Liza Monroy is an author and freelance writer living in downtown Santa Cruz. Her most recent book is the essay collection “Seeing As Your Shoes Are Soon To Be On Fire” (Counterpoint/Soft Skull Press). Her essays, articles and fiction have appeared in local and national publications including The New York Times, Washington Post, Los Angeles Times, O, Newsweek, Longreads, Marie Claire, Catamaran, “The Best American Food Writing 2021" and elsewhere. She earned an MFA in Nonfiction from Columbia University in 2010 and previously taught writing at UC Santa Cruz. Visit her at lizamonroy.com.
From breakfast through after-dinner dessert and just about every other eating and drinking opportunity in between, Santa Cruz County has a wealth of options for anyone eating vegan or curious about trying it.

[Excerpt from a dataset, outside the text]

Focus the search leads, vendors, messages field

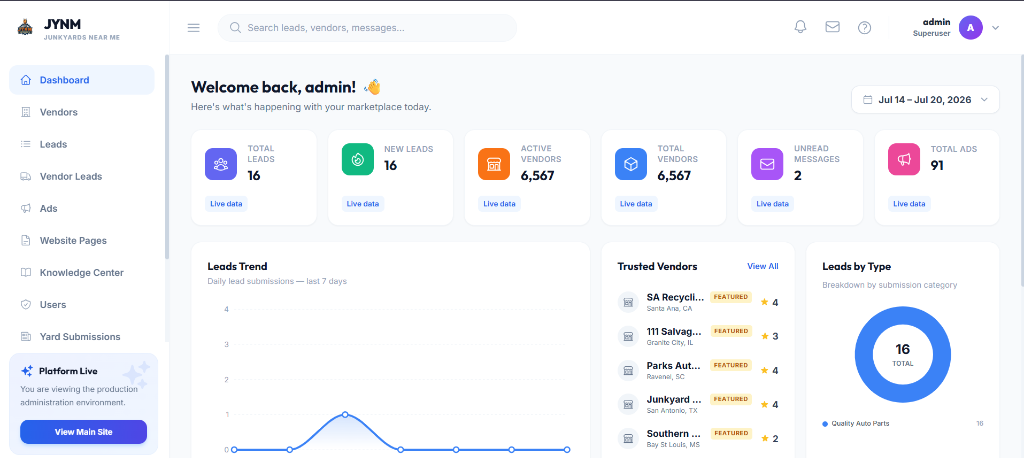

A perfect day of vegan eating — a trend that has grown surprisingly mainstream — can be every day in Santa Cruz.
Here are multiple ideas for an ideal agenda, followed by further options for your every taste and craving. Try a vegan challenge: Eat your way through a plant-based day, and let us know how it went.

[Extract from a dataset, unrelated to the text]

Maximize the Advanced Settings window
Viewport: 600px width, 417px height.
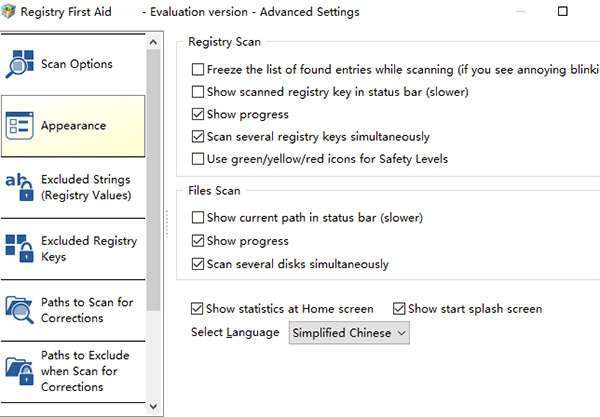[x=563, y=12]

Caution: Reading the following may cause hunger.
The Bonita plate at Cafe Gratitude — a Mexican breakfast plate with black beans and brown rice topped with salsa verde, spicy cashew chipotle queso, avocado, pickled jalapeños and pumpkin seeds, with a tortilla on the side. Adding tempeh is an option — go for it.
Veg on the Edge’s Roasted Scramble Stack: a light and fluffy tofu scramble accompanied by a generous portion of Beyond Sausage, roasted potatoes, and sourdough toast with a West African-inspired pumpkin seed sauce. Dash across Abbott Square for an oat milk latte at Cat & Cloud.
A number of Santa Cruz County nonprofits are teaching kids how to grow and cook food, and develop stronger connections...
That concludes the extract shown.